Please state which number, according to the passage below on museums and the Web, long ago surpassed the number of visitors to the physical museum.

### Source text
(begin)
This is an exciting time to be a museum Web practitioner. Since its inception, the Web has been a great way for us and other museums to reach out beyond our walls. We posted information to our sites and hoped that online visitors would come. And come they did—long ago the number of “virtual” visitors surpassed the number of visitors to our physical museum, and the gap continues to widen each year.
But online interactions often felt a little less personal than face-to-face contact with visitors—even somewhat mysterious. It has been difficult to know exactly who is visiting our Web site, why they come, and what their reactions are. Museums have tried a number of methods to overcome this disconnect over the years, but with limited success.
Now, the proliferation of simple tools for online expression and interaction are changing the ways that we relate to our audiences and vice versa. Blogs, Facebook, Twitter, and the like are new venues where you are sharing your thoughts on the museum, its collections and exhibitions, and the visitor experience. We are using some of these same methods to reach out and engage the public in new ways.
(end)
### Entries shown
(begin)
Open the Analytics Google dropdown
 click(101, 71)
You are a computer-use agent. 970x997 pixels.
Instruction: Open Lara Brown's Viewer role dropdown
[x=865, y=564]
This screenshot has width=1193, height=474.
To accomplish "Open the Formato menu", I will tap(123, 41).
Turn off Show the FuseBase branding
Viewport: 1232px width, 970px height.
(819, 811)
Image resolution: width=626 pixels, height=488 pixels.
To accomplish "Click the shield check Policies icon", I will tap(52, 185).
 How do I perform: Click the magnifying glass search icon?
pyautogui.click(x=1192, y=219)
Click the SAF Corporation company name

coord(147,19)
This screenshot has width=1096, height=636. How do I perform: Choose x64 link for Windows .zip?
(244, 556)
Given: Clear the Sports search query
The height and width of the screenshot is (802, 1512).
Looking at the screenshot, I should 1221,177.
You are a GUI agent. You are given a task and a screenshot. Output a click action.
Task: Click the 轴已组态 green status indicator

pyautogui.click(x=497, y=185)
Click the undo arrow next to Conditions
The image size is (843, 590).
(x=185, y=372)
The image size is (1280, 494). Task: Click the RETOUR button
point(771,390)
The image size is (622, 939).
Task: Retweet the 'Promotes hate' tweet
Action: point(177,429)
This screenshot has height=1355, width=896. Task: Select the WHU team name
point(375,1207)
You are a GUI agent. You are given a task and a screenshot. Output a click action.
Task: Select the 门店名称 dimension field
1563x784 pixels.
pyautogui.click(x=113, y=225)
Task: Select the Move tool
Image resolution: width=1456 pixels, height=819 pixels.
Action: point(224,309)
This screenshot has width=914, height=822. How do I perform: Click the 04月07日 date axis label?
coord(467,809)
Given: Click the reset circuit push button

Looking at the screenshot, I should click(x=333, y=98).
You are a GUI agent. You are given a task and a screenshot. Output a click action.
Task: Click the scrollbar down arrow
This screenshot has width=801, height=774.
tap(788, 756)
(end)
### The answer
The number of "virtual" visitors.